A key legal point: per Roe, a state can’t restrict abortion but so much in the first 24 weeks, and then only when there is a compelling interest.

Whatever your thoughts are on abortion (and I’m pro-life), if one goes at this to say, “any woman having an abortion will do so in an outpatient surgicenter that meets the health and safety requirements that the state has for any other outpatient surgicenter”, that position is a winner. The courts can (and should) uphold such a law, as it is neutral — all outpatient surgicenters have to meet health and safety requirements.

HOWEVER: if you try to use this law to close abortion centers, you’ll lose every time. The courts will hold that such a law exceeds the ‘narrowly tailored interest’ the state has in health and safety.

THE KEY: don’t mention abortion in the law, other than in one paragraph. ALL outpatient surgicenters, no matter what procedures they do as specified in that one paragraph, meet the law for health and safety. That one paragraph is a long, long list of any medical and surgical procedure that might be done in an outpatient setting.

So the key is to frame the law as neutrally as possible. Don’t make it about abortion, make it about health and safety of women. Texas was right at the edge of this. Not sure about Florida, will have to read in more detail.

    Unfortunately, you’re right. The state-established pro-choice cult defends the rights of people with a sincere faith in emanations from a penumbra (i.e. “gods”) and a religion or moral philosophy pulled from its darkest fringes that establishes human life is a product of spontaneous conception. It protects the barbaric practices of abortion rites (e.g. reactive parenthood), cannibalistic trials (e.g. Planned Parenthood), and generally corruption of science, violation of human rights, and debasement of human life.

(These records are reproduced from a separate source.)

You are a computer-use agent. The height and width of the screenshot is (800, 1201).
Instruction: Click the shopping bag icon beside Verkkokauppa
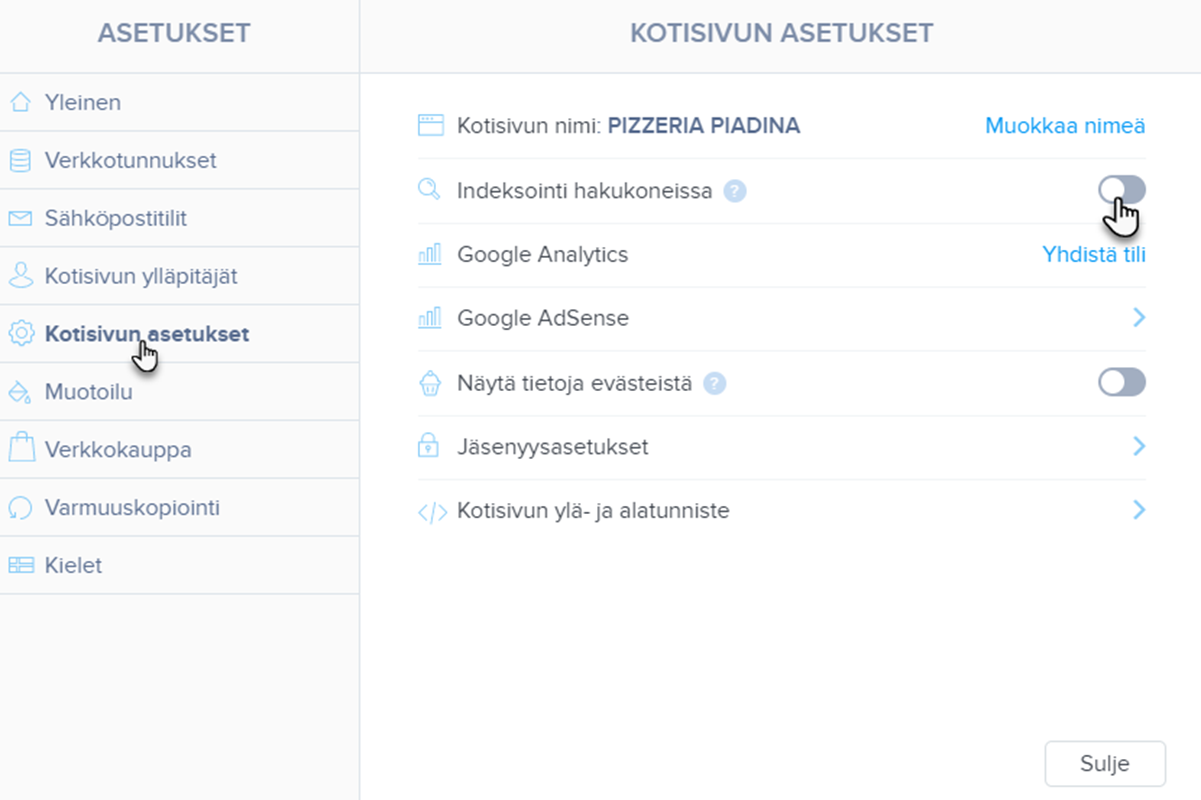coord(20,449)
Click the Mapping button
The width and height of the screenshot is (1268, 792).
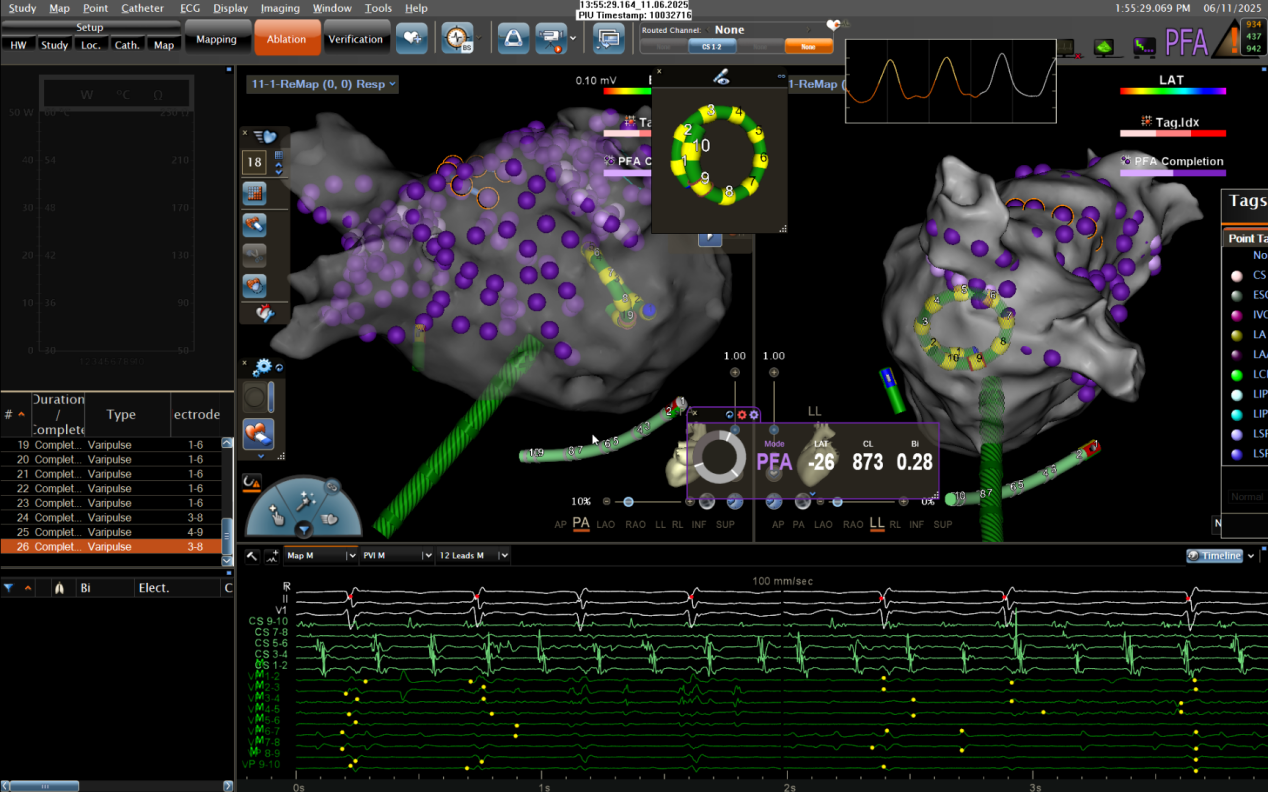point(216,39)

    Committing and contracting for premeditated murder of wholly innocent human life at a uniquely vulnerable stage in human evolution is an unalienable right and rite in liberal societies.

    They disarm, decapitate, and administer a lethal injection. Then they progress to harvesting and redistributing its organs, clumps of cells, and other profitable parts.

    I wonder if this is why the pro-choice cult is obsessed with nullifying the Second Amendment. Don’t be a victim.

The pro-choice cult is not only trying to harm women, and silence their babies, but also seems stubbornly reactive to reducing risk suffered by women who are brainwashed to undergo clinical abortion and harvesting/Planning procedures.

Dreams of a “final solution”, led by Dr. Gosnell and #CecileTheCannibal.

It only makes sense that the same health and safety standards put in place to protect a patient getting fat suctioned out of her thighs should similarly apply to a patient getting a baby suctioned out of her uterus.

In a sane would, this wouldn’t even be controversial.

“but what happens if SCOTUS overturns it?”

Then the Florida Governor says, “We thank the Court for its opinion, but we respectfully refuse to condone state sanctioned deprivation of due process rights to the unborn and facilitate their murder simply because of personal ‘choice.’ If the Court disagrees, then enforce your opinion”

I work for a house Rep. here in Florida and while the emails and calls from mainly angry pro abortion women, the opposition to this hill on the house floor by democrats were somewhat subdued. Possibly because a bill like this makes sense. Who would argue with the premise that women should have safe and clean abortions. As of now here in Florida you can get an abortion in a dirty clinic. What women who is going to have an abortion wants to be in a clinic that would pass in a third world country as clean?

It’s a given that the pro-choice cult and its abortionists and planners do not want to save the life of a child, but to avoid mitigating risk to her mother is at minimum bigoted, and at most unconscionable. And with increased revenue under Obamacare, there is simply no excuse for contracting with a Dr. Gosnell to terminate a human life and endanger her mother. Although, in order for Planned Parenthood et al to secure the choicest clumps of human cells, there is an unavoidable risk to mothers that cannot be reduced through humane medical care.